# Assigned task
A line belongs in the answer if it contains "Fridge"; copy every such line from the entries below.

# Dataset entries
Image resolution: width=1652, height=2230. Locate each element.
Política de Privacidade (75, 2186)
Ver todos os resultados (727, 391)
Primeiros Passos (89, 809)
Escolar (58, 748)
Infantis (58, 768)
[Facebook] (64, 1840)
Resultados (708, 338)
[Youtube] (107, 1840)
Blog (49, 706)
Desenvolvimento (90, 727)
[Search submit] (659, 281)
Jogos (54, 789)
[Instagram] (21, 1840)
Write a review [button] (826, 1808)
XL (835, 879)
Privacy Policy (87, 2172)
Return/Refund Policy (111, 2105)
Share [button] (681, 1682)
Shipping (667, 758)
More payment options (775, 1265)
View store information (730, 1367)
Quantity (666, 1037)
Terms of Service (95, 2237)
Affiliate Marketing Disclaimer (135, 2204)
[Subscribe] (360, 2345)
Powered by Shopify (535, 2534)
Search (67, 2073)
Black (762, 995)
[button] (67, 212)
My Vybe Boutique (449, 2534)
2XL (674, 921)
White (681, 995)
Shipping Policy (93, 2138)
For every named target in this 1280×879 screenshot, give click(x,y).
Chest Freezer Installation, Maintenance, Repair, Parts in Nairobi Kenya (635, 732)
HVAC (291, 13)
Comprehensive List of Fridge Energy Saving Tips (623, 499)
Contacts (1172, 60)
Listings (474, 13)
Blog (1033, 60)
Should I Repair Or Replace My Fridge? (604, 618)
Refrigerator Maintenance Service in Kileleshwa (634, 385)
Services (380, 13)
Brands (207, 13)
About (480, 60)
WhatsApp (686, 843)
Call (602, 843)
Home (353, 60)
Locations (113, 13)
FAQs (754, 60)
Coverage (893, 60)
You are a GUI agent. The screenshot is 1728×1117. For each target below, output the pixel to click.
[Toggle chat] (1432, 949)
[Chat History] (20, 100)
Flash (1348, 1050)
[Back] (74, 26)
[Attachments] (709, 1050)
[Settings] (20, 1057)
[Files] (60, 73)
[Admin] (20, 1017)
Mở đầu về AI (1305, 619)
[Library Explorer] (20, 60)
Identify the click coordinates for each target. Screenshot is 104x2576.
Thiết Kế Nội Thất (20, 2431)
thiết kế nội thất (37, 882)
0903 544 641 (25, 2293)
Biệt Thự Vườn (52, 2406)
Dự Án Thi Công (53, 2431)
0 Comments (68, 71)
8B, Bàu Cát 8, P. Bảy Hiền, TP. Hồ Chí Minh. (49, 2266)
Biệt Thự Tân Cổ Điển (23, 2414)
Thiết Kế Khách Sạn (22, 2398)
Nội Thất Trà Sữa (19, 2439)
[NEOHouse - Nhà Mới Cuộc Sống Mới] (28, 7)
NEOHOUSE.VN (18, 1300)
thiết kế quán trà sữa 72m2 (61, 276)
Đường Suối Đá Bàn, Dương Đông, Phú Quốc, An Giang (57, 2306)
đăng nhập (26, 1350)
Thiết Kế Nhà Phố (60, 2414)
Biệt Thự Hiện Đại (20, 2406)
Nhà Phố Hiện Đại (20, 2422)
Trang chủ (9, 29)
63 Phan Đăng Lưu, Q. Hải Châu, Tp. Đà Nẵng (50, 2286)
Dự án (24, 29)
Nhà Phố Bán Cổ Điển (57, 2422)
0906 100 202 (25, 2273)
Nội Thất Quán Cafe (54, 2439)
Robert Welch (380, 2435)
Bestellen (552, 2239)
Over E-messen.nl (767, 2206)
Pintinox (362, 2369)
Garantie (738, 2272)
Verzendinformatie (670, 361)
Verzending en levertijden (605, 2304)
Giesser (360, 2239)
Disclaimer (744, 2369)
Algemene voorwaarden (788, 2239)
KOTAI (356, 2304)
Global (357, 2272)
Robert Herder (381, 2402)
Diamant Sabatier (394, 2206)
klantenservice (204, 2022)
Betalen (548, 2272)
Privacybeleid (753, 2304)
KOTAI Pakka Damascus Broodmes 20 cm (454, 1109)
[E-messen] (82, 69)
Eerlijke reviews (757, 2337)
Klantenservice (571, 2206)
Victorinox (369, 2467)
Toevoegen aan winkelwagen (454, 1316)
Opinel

# Exercise result
Comprehensive List of Fridge Energy Saving Tips (623, 499)
Should I Repair Or Replace My Fridge? (604, 618)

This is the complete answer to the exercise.